Requirement:
Whenever a line carries the word "computer", pull it out of the entries.

Collected data entries:
-------

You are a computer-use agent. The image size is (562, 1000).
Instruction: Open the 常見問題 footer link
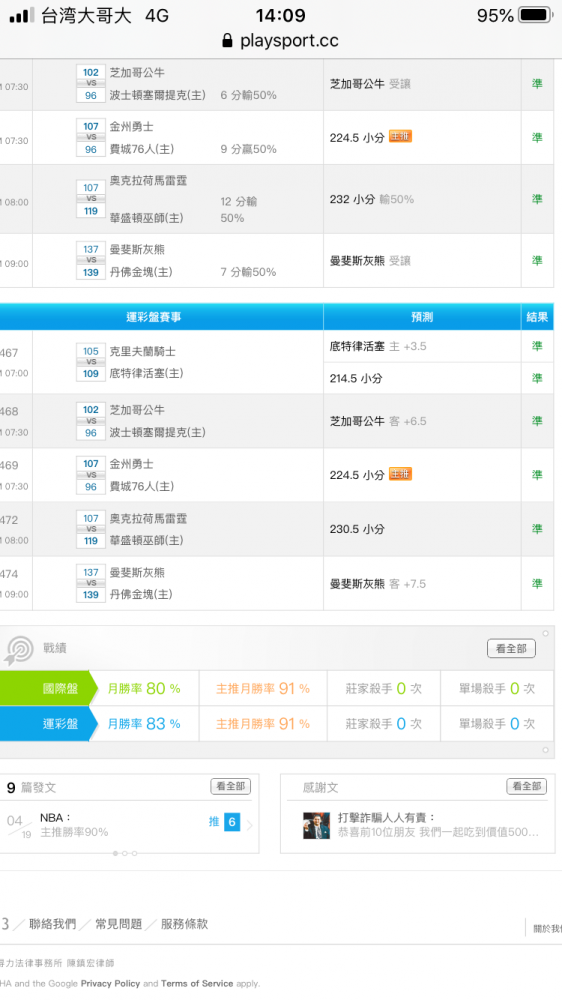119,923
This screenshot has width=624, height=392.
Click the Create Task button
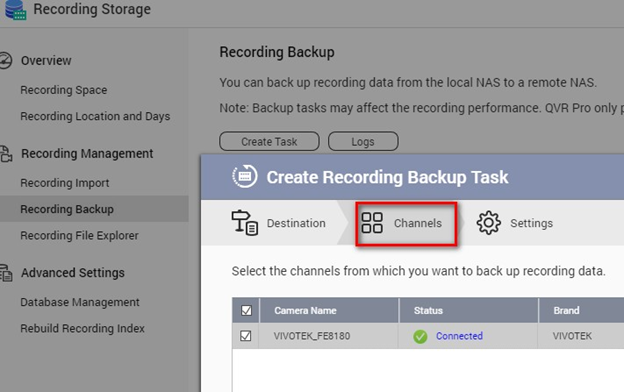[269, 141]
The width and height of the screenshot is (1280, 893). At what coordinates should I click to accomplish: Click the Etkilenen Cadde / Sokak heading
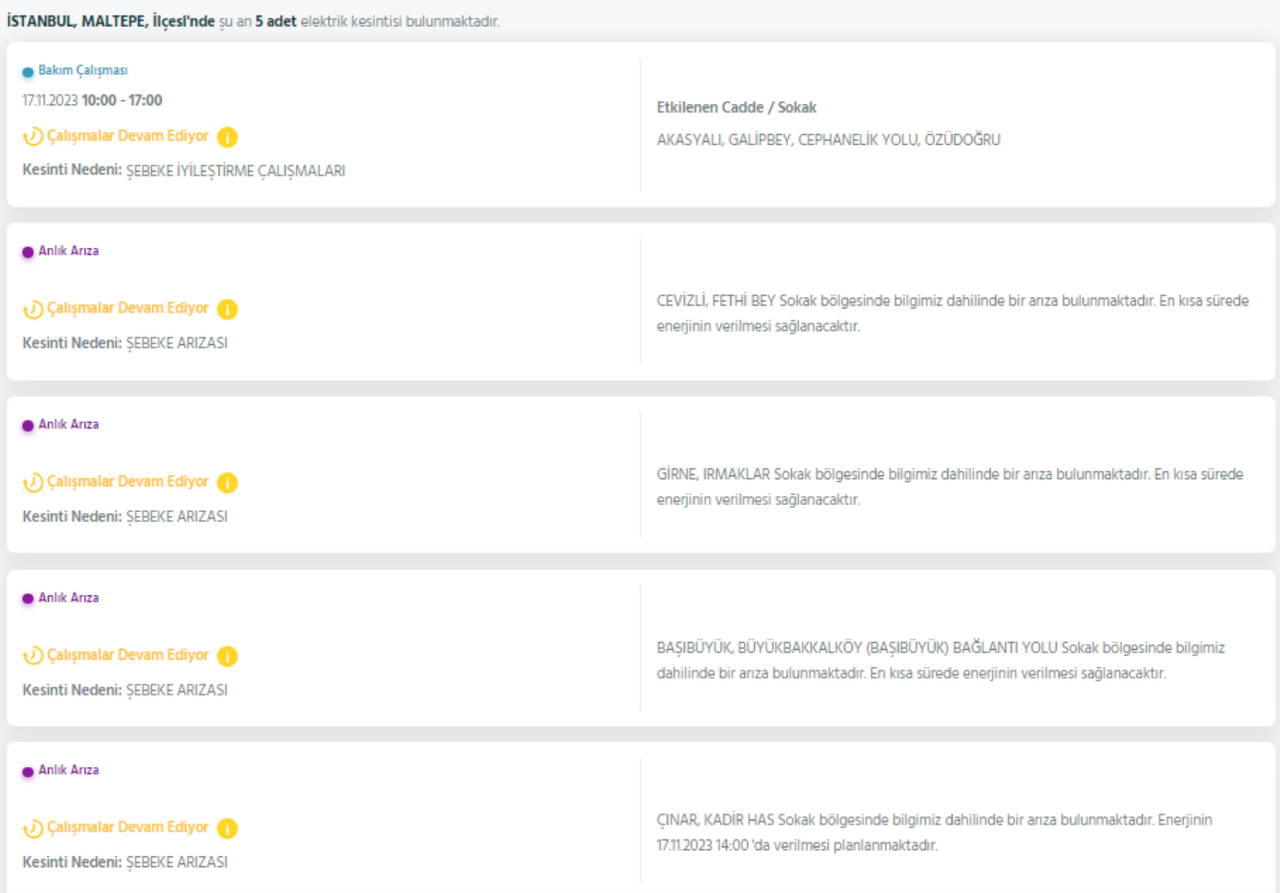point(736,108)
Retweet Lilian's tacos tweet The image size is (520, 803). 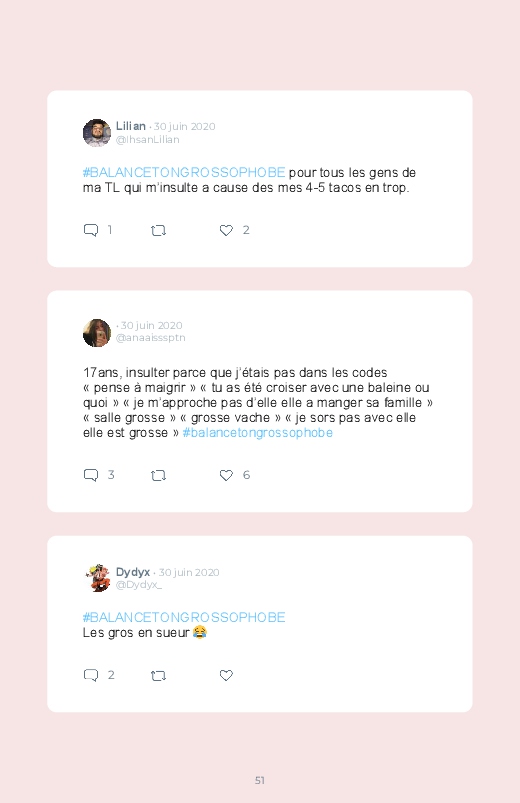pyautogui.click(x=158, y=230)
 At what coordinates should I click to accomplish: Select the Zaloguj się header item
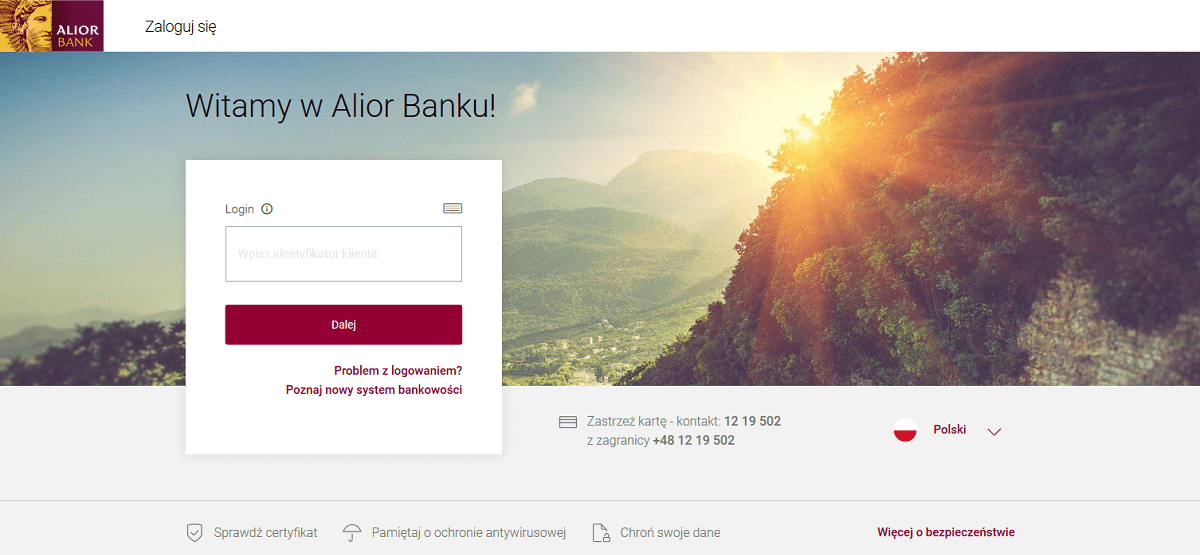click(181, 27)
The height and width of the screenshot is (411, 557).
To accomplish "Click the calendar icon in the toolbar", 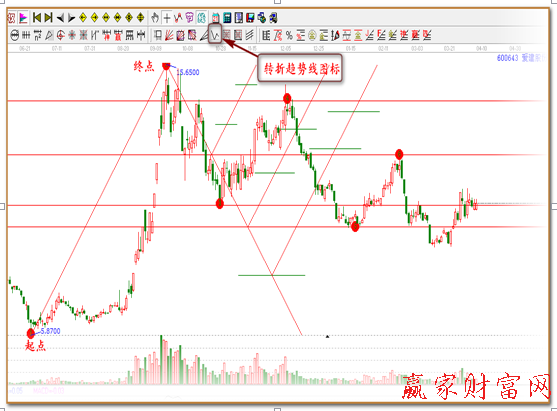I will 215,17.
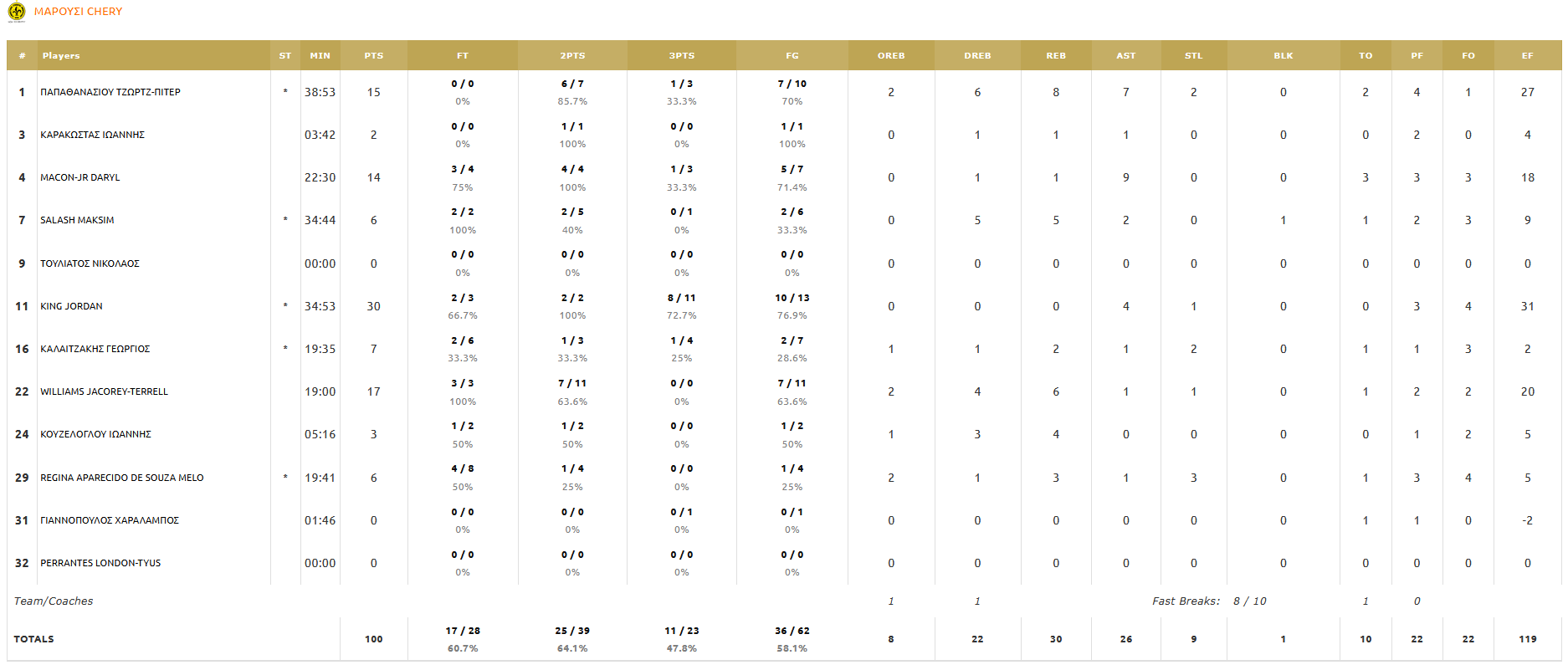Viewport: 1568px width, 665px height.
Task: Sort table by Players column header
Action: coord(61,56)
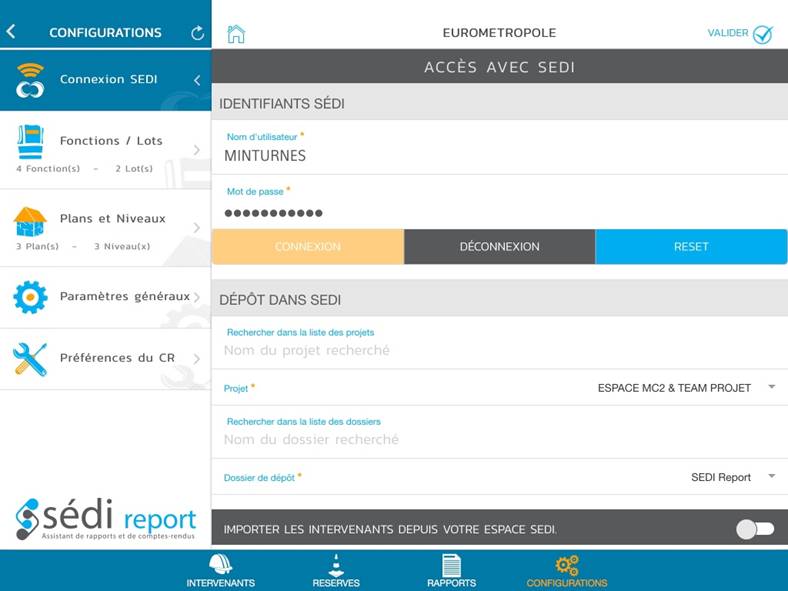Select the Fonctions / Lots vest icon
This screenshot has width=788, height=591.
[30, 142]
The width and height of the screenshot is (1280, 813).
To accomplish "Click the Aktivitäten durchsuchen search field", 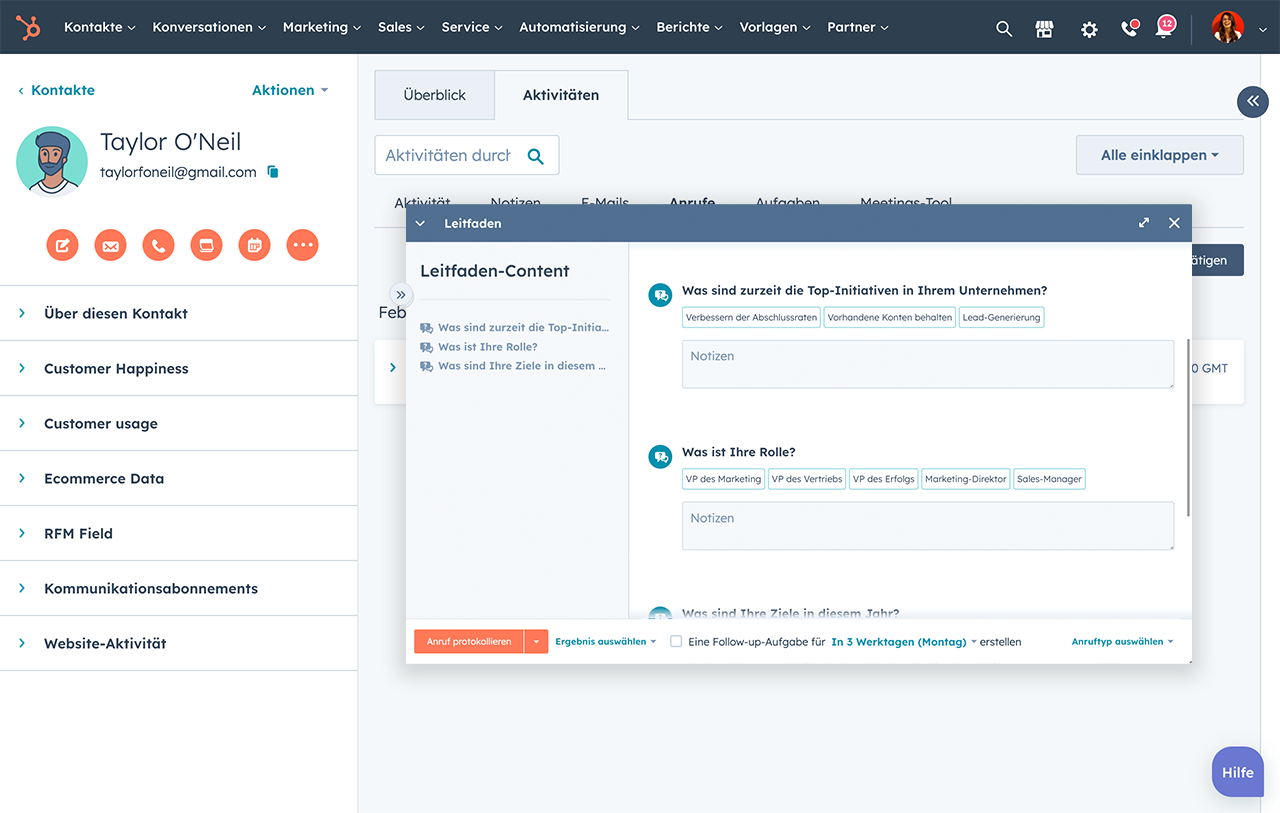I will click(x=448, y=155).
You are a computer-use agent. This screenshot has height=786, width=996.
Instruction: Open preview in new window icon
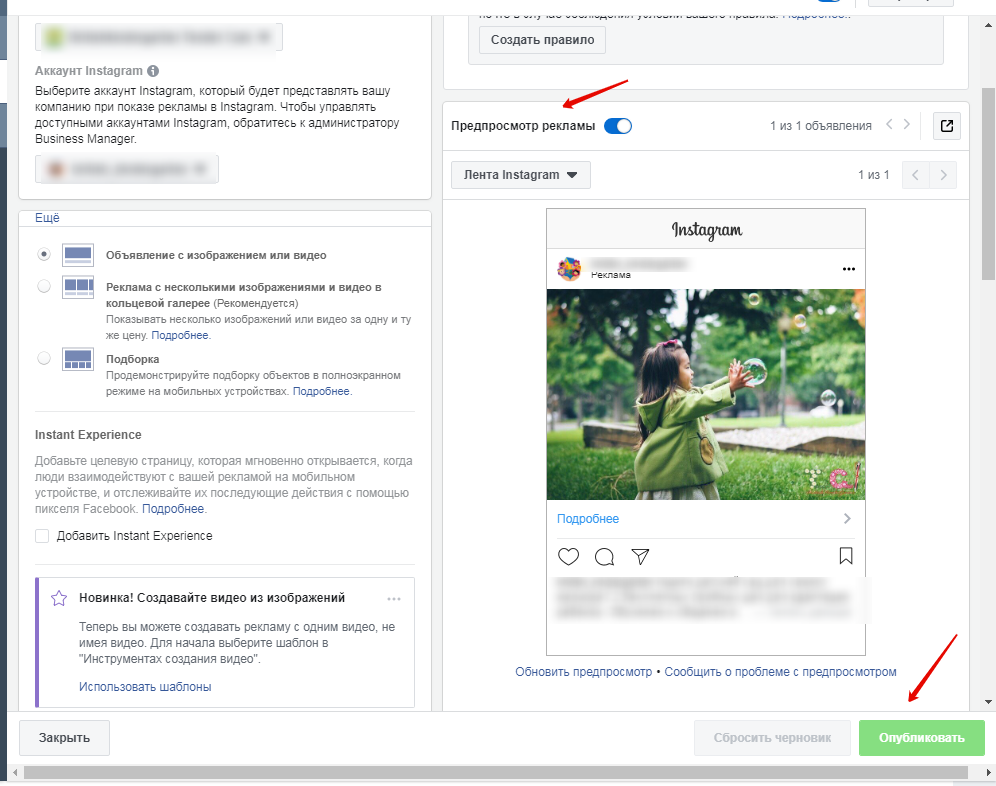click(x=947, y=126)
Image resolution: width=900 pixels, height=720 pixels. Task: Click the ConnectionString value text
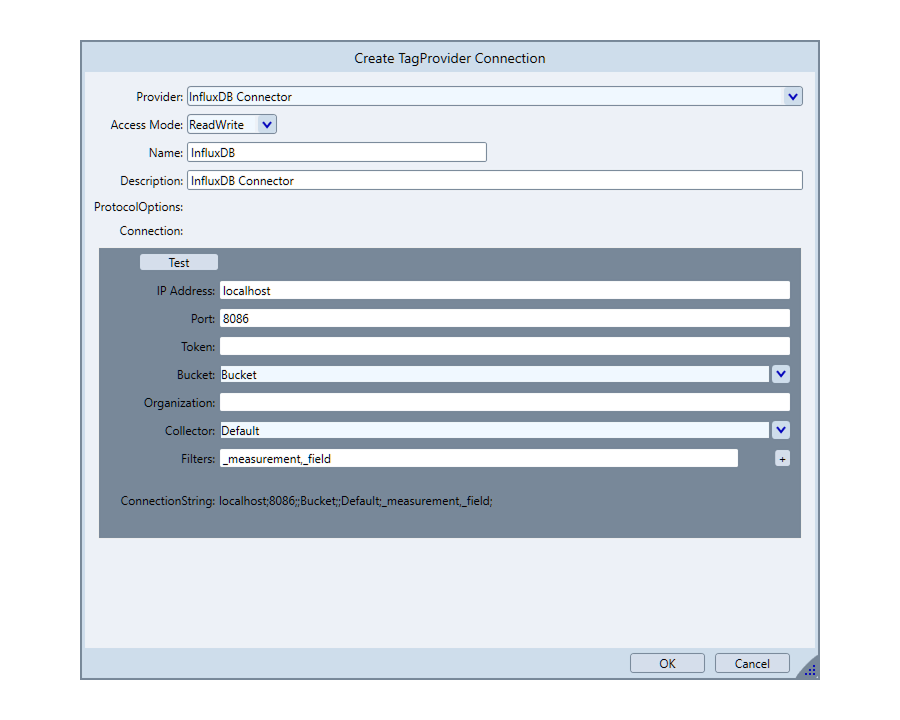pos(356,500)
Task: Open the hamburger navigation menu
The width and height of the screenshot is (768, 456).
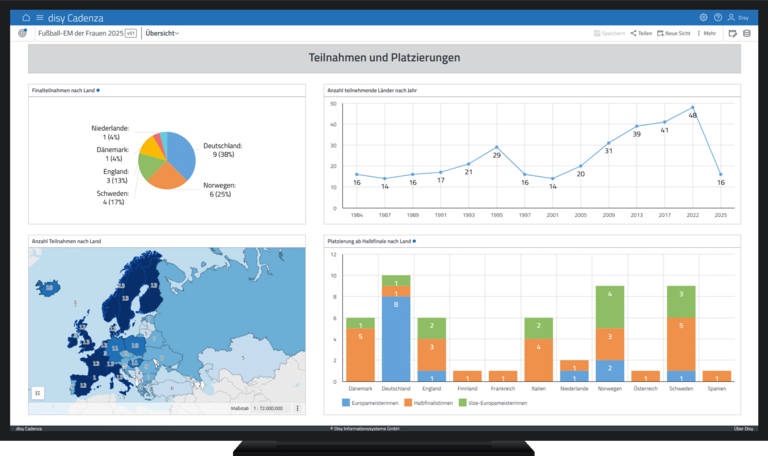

-------

Your solution:
You are a computer-use agent. The image size is (562, 1000).
You are a computer-use agent. This screenshot has height=786, width=996.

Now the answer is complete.